** Records shown **
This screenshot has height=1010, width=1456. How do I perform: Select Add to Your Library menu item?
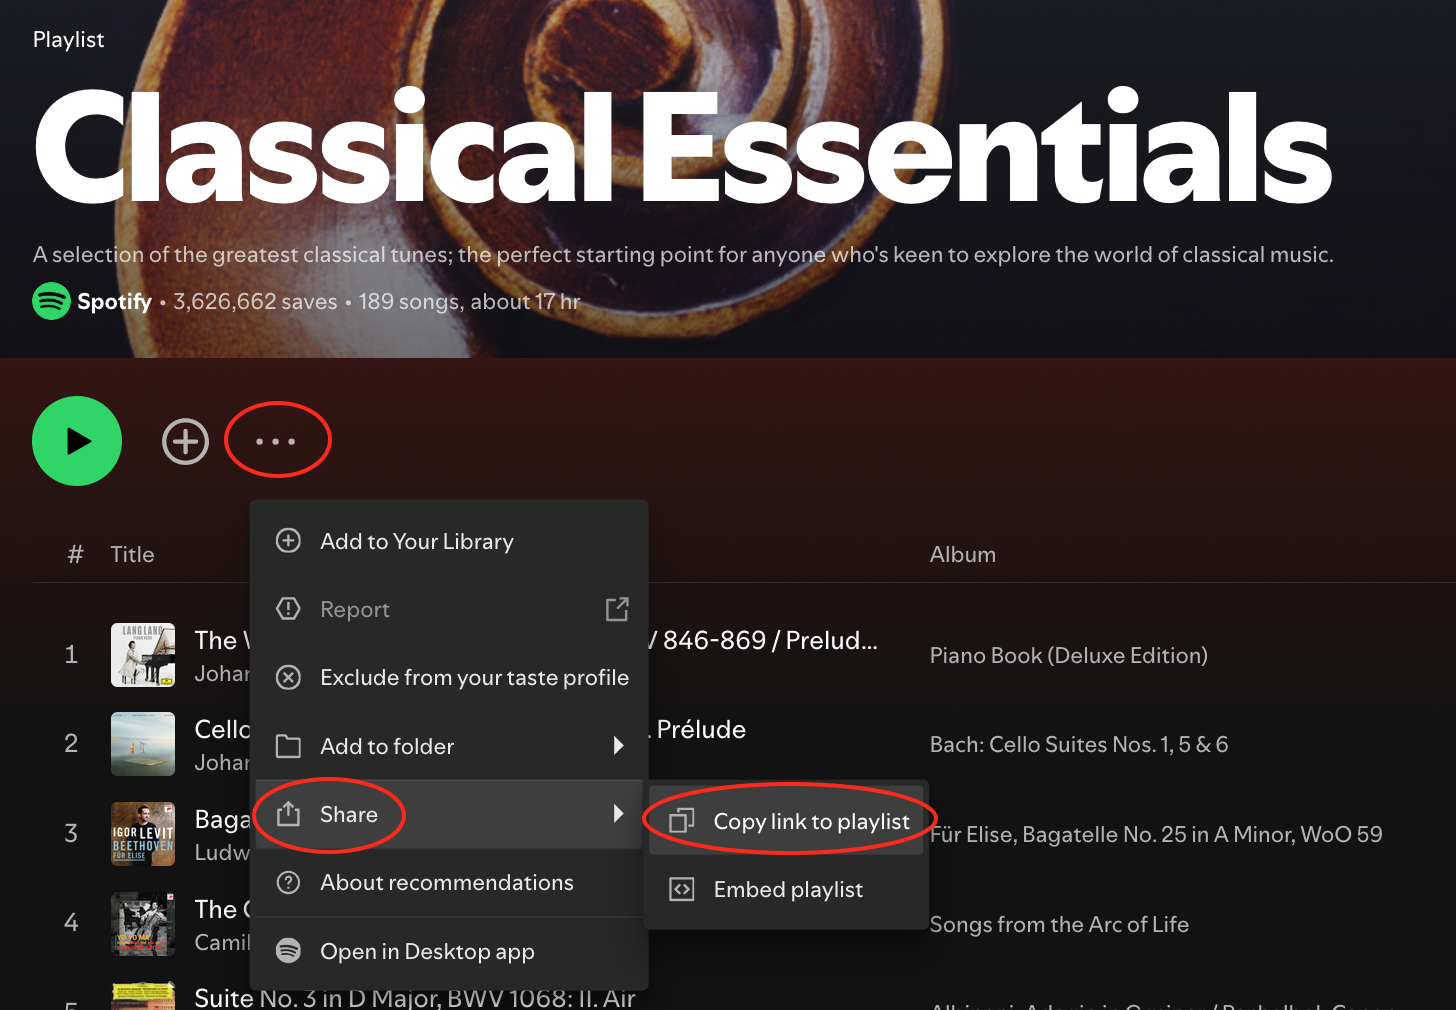click(x=416, y=542)

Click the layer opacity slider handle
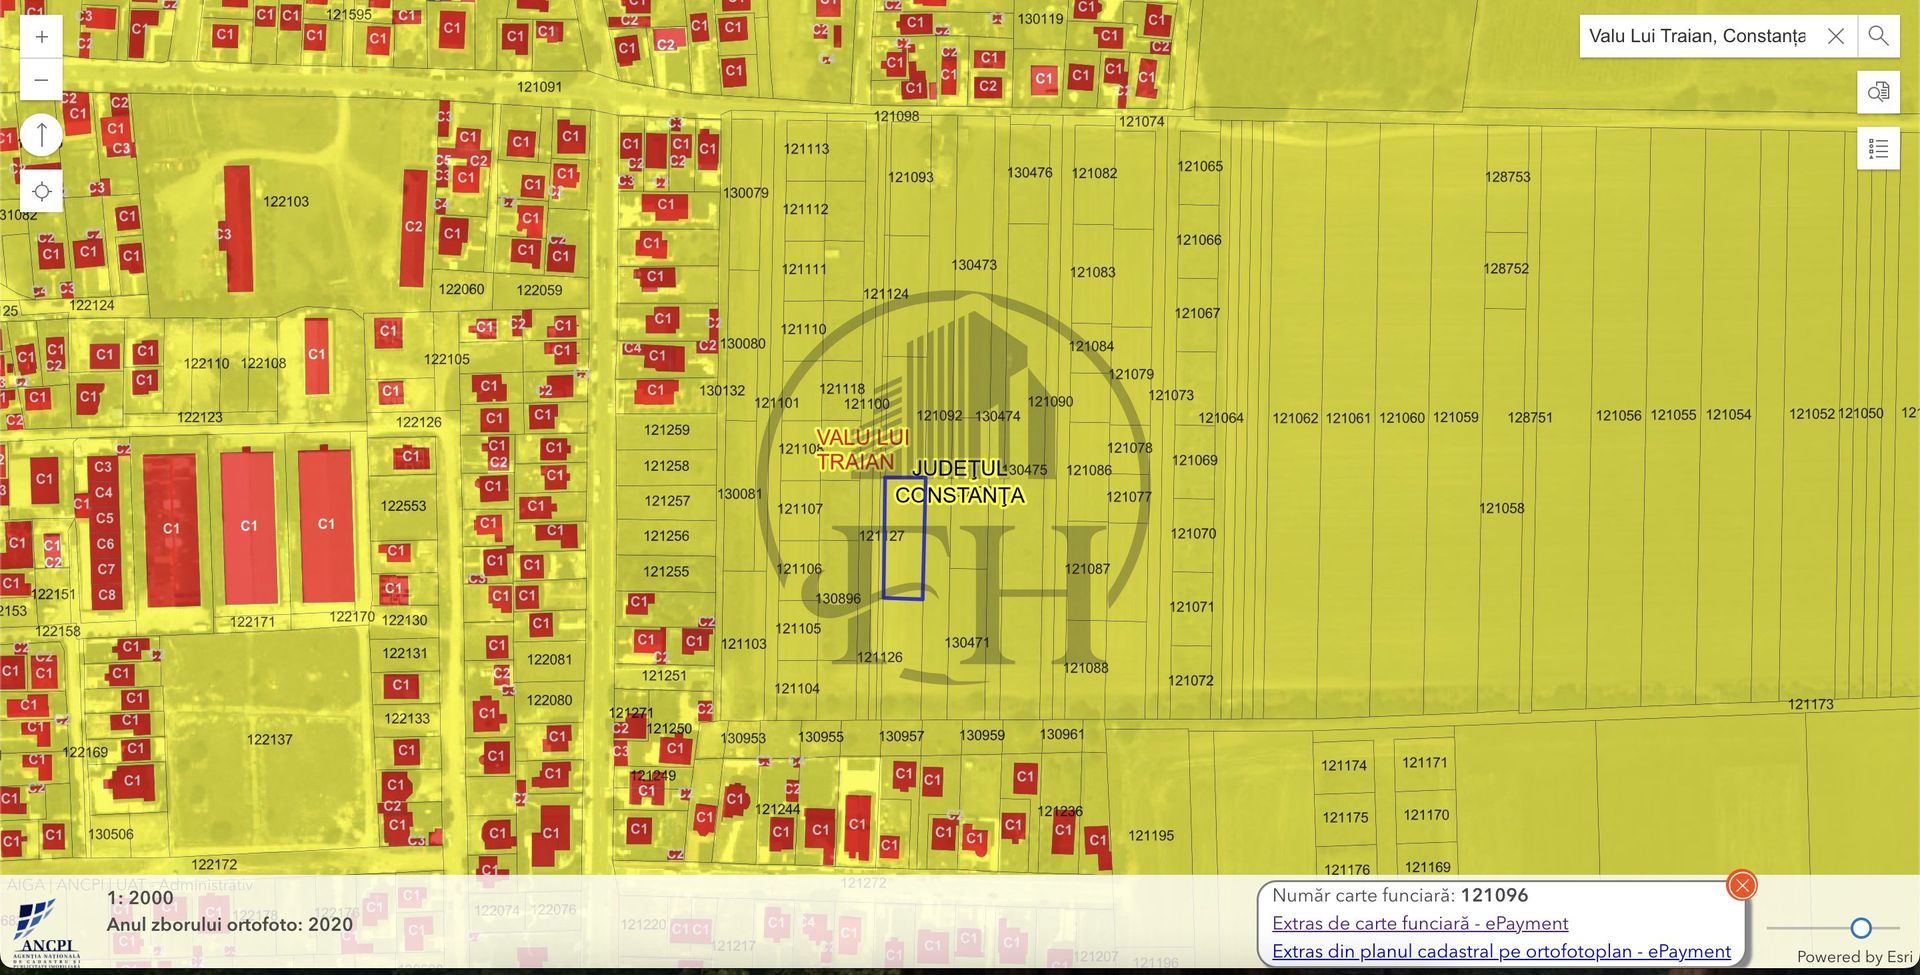click(1860, 928)
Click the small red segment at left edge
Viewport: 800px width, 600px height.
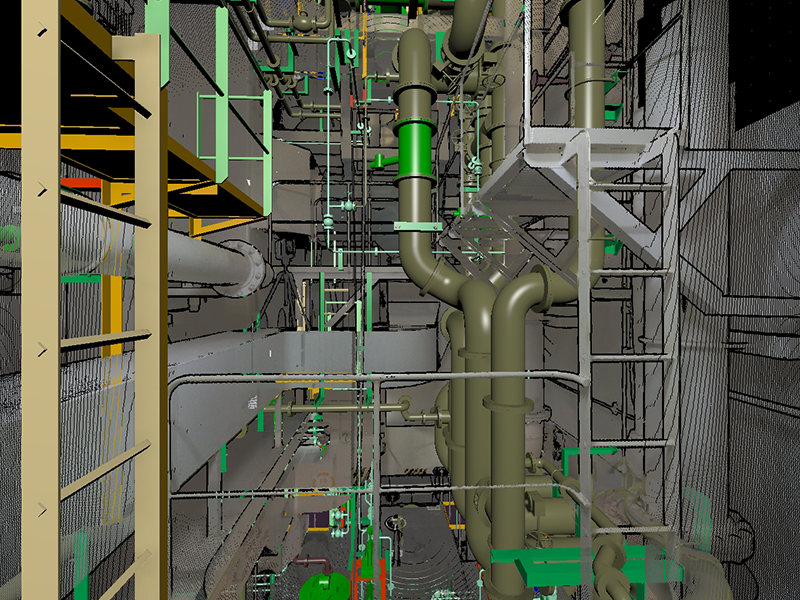[x=80, y=183]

** What needs to be done **
Copy out every line of text from the records above word for word, leaving out the pictures.

** Output **
This screenshot has height=1010, width=1456. How do I perform: Select Add to Your Library menu item?
click(x=416, y=542)

Click the layer opacity slider handle
click(1860, 928)
Click the small red segment at left edge
Viewport: 800px width, 600px height.
[x=80, y=183]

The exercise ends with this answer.